Lack of proper nutrition seriously affects people’s immune systems and makes them more vulnerable to illnesses. This is particularly important for those with HIV/AIDS, which affects one in five adults in Zimbabwe — the country with the fourth-highest rate of HIV infection in the world.

Only a third of the 300,000 Zimbabweans who need antiretroviral drugs are now receiving them. Lack of adequate statistics makes it difficult to follow the course of the epidemic.

The situation in Zimbabwe’s main cities is critical, but it is even more dire in rural areas. There is a tremendous lack of basic materials, refrigerators, medicines and medical personnel. Ambulances are grounded for lack of fuel and spare parts. Many of the rural clinics have been left under the supervision of nurses’ aides, who lack the knowledge and means to treat most patients.

Significant gains in child health in the 1980s are being eroded, according to the World Health Organization (WHO). Mortality rates for children under five years of age rose from 80 per 1,000 live births in 1990 to 123 per 1,000 in 2005. Immunization programs now cover less than 70% of children for some major childhood diseases such as polio, diphtheria and measles. Approximately 115,000 children under 14 years of age are infected with HIV, according to UNICEF.
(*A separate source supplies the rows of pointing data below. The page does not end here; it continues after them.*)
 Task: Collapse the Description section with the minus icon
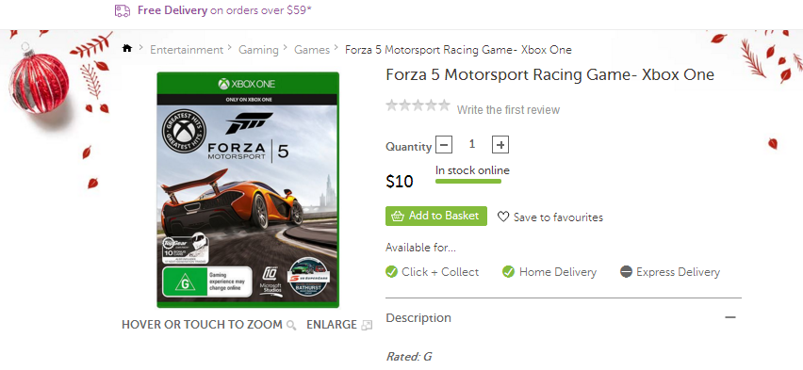click(x=730, y=317)
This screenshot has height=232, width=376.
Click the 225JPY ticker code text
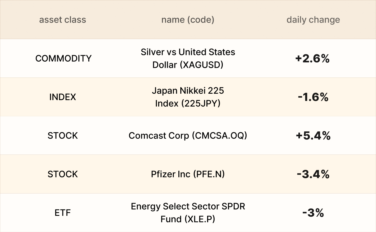(201, 103)
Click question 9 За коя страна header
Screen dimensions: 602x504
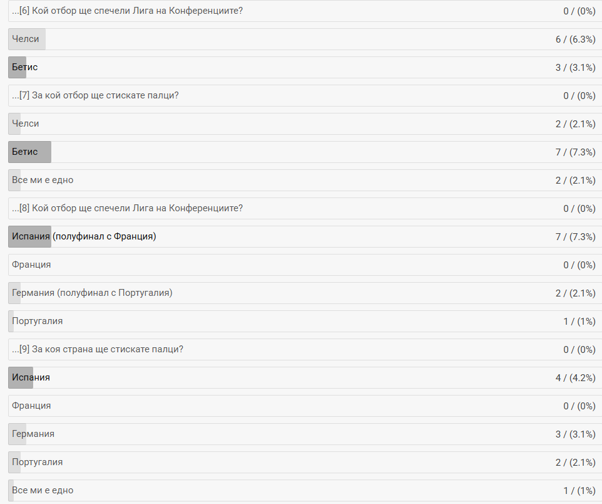click(x=305, y=349)
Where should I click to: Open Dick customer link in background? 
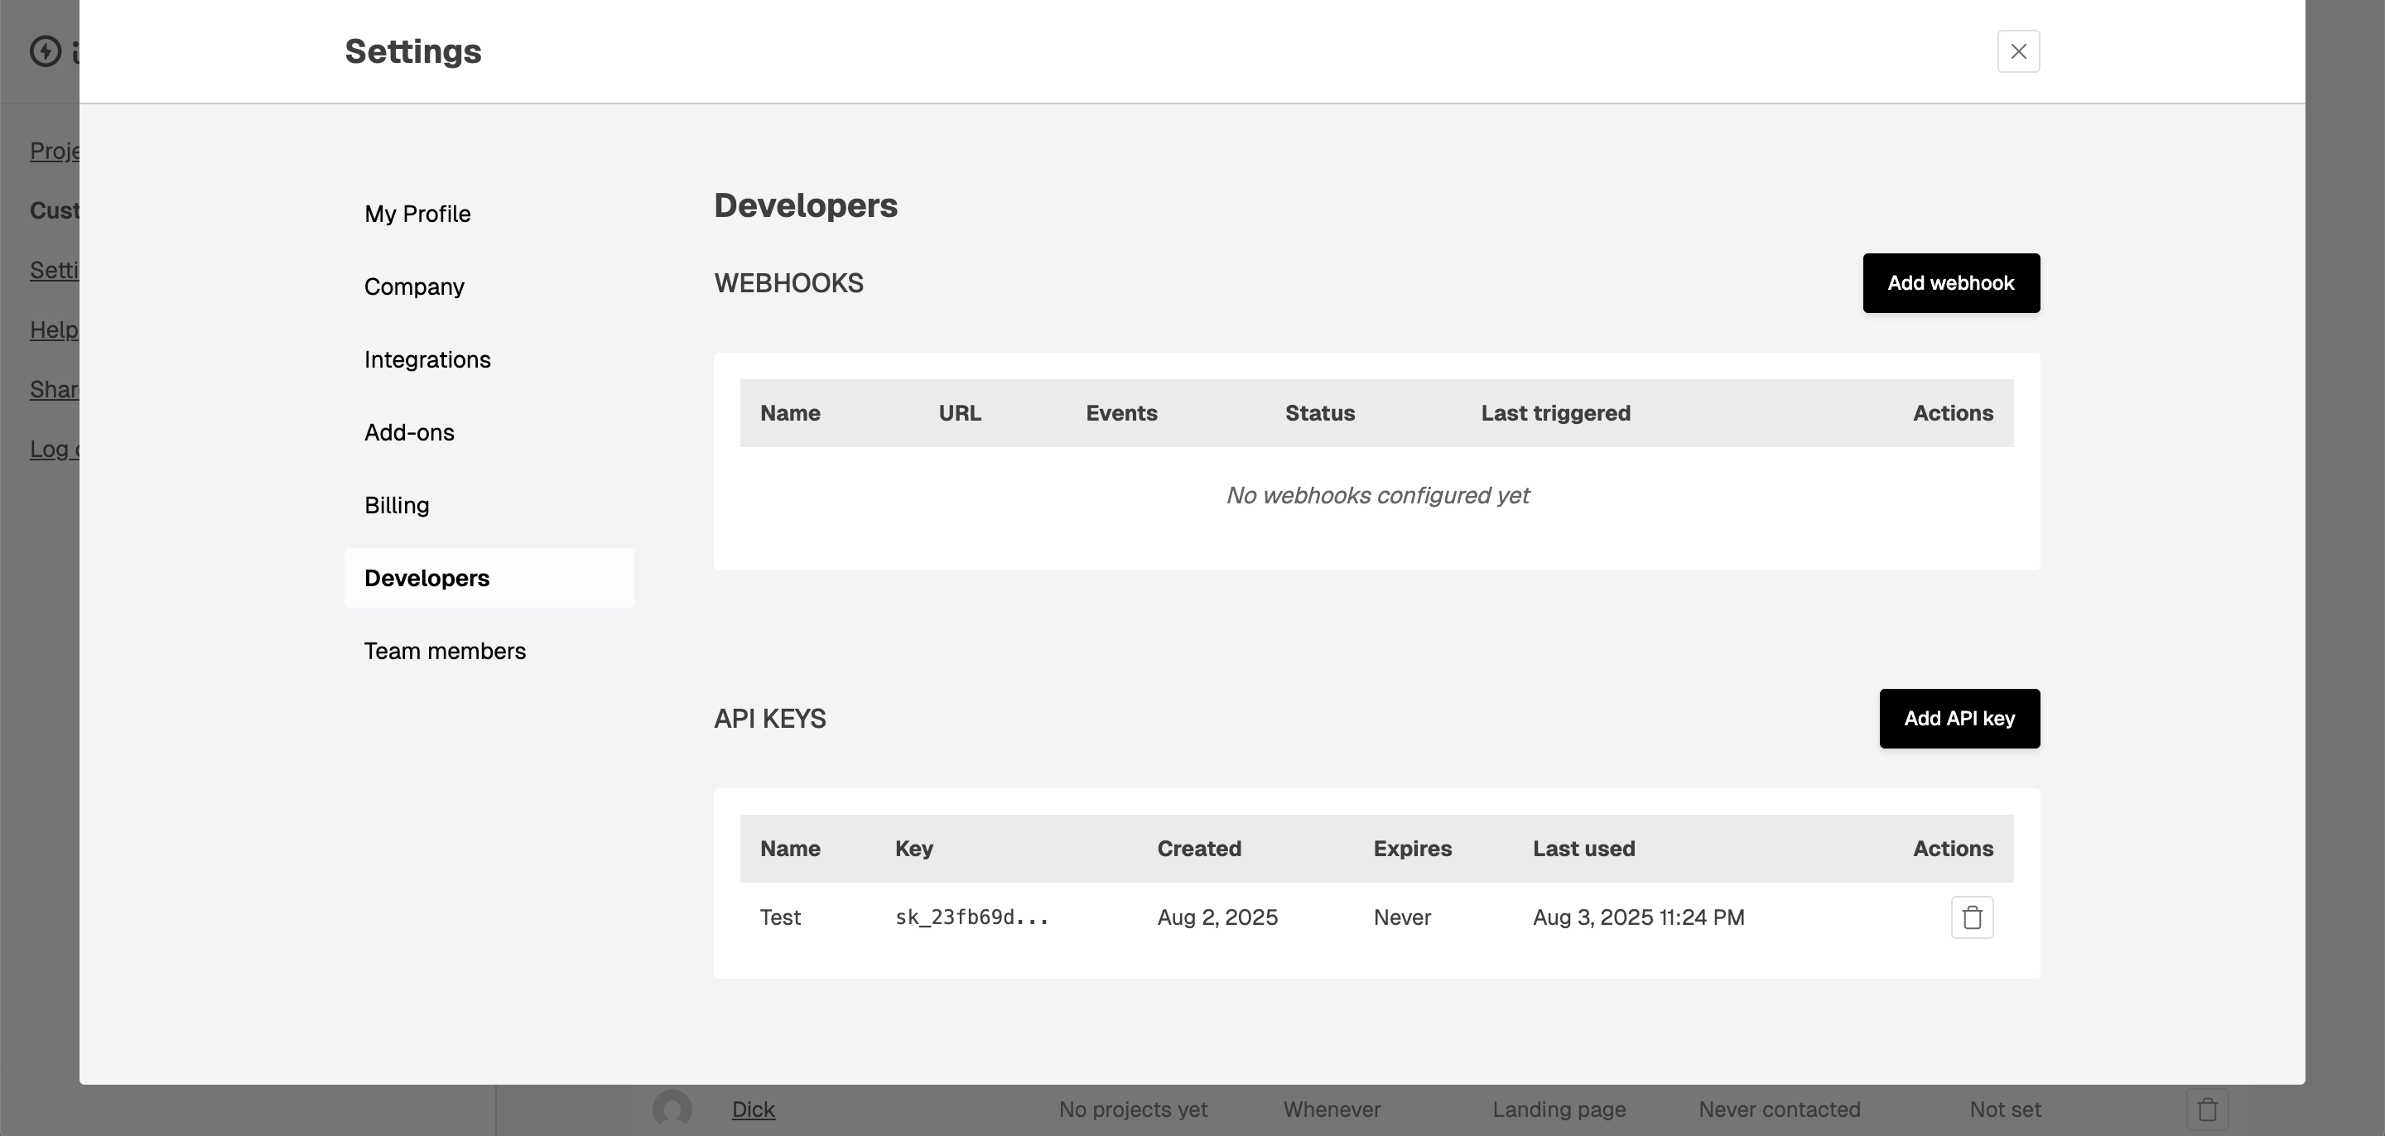[x=753, y=1109]
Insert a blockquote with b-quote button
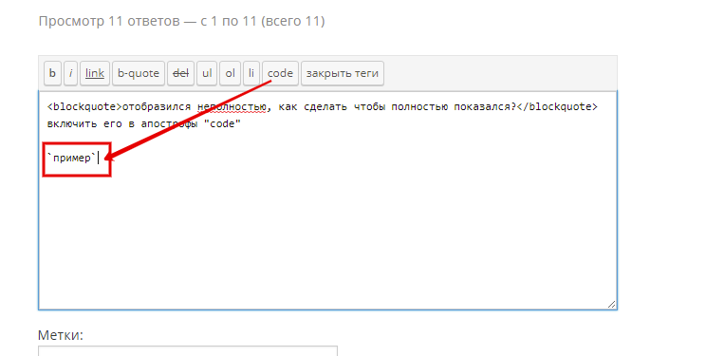This screenshot has width=706, height=356. [x=139, y=73]
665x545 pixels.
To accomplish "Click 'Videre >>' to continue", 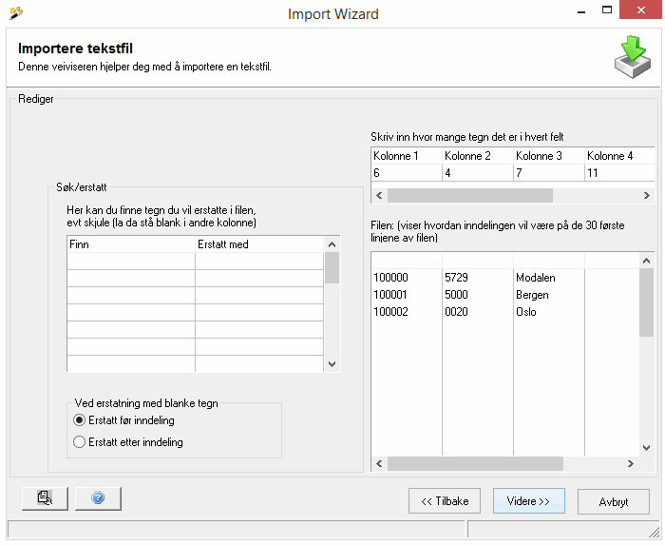I will pos(528,501).
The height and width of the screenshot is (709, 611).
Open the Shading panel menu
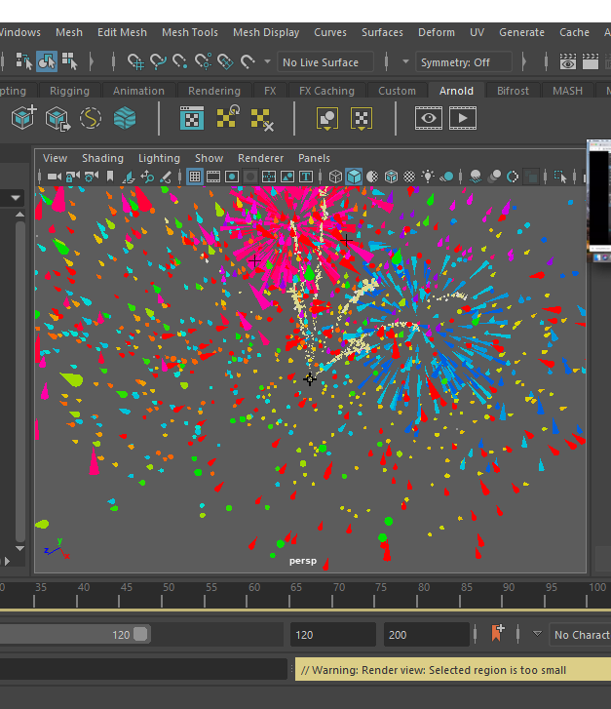[102, 158]
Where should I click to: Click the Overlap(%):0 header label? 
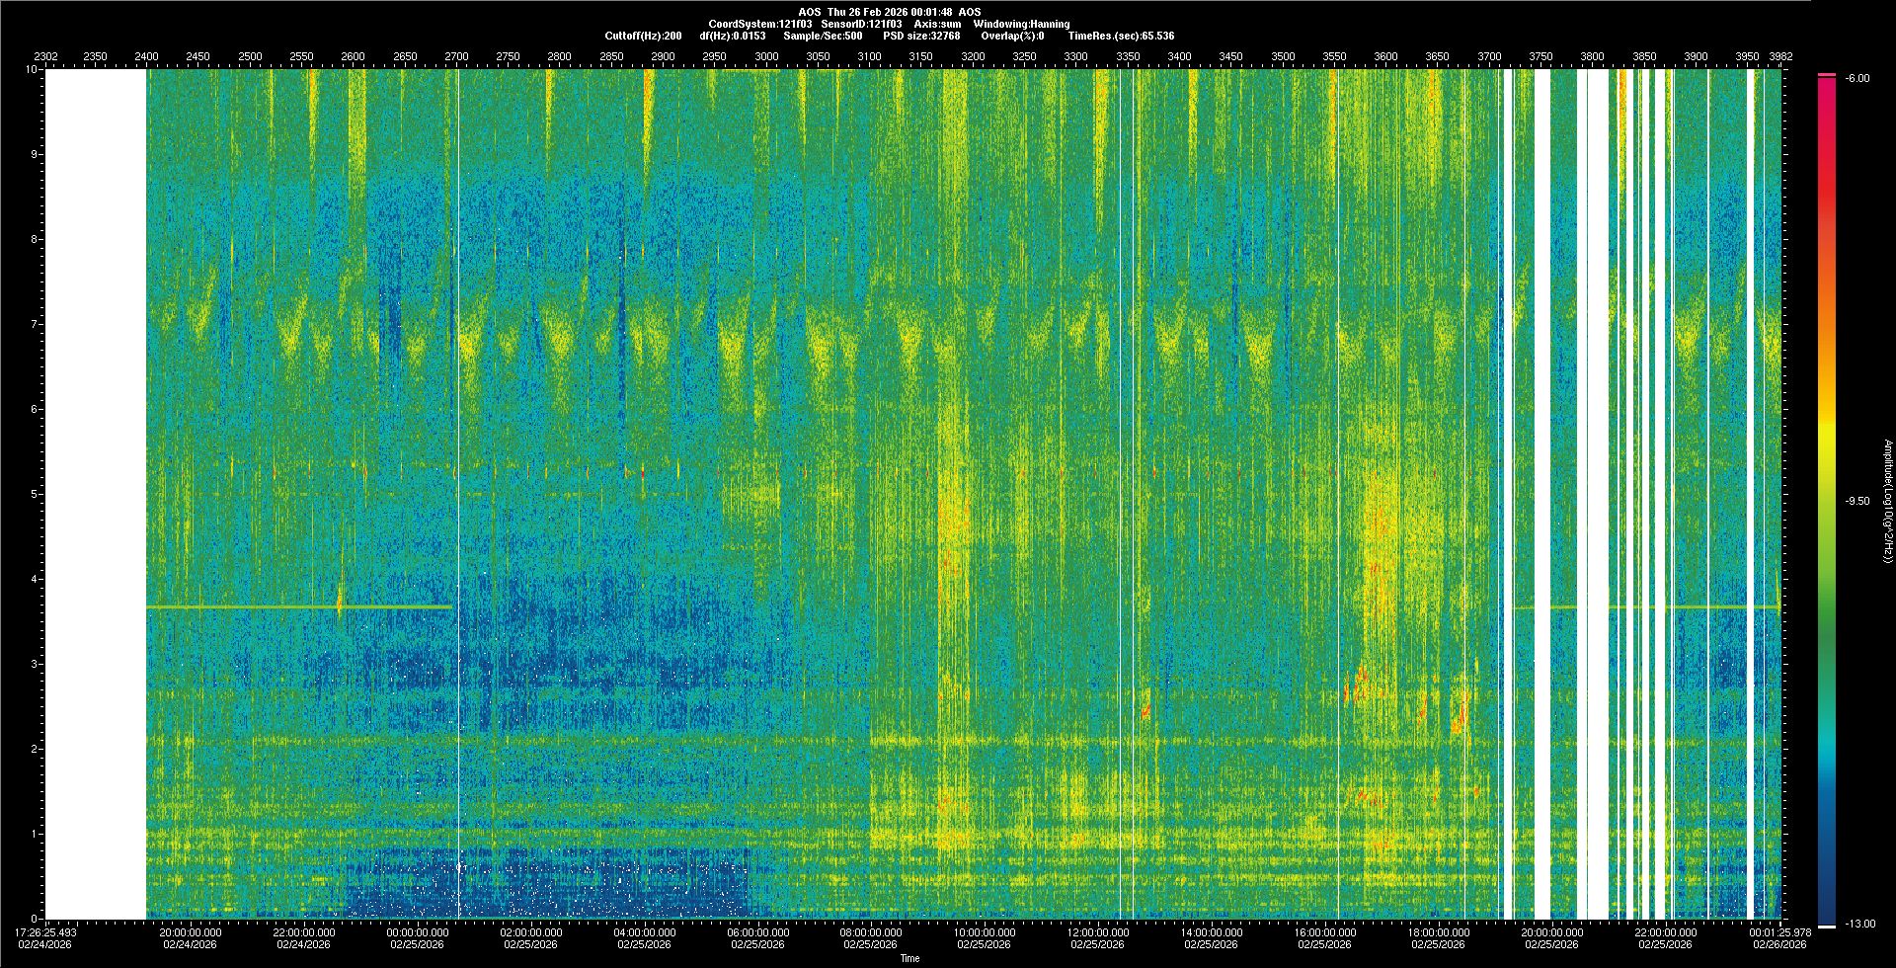1012,36
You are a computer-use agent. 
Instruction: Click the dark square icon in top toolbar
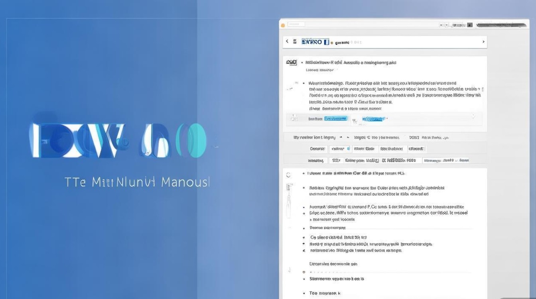470,25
This is a sad state of affairs for a country whose public health system used to be, together with South Africa, among the most developed of the 40-odd other nations of sub-Saharan Africa just 20 years ago.

Takeaways

Upwards of 83% of Zimbabweans are living on less than $2 a day — leaving 45% of the population malnourished.

Zimbabwe is the country with the fourth-largest rate of HIV infection in the world — one in five adults have HIV/AIDS.

"It can no longer be said the health service is near collapse. The emptying of central and other hospitals of staff, and therefore patients, means the health service has collapsed."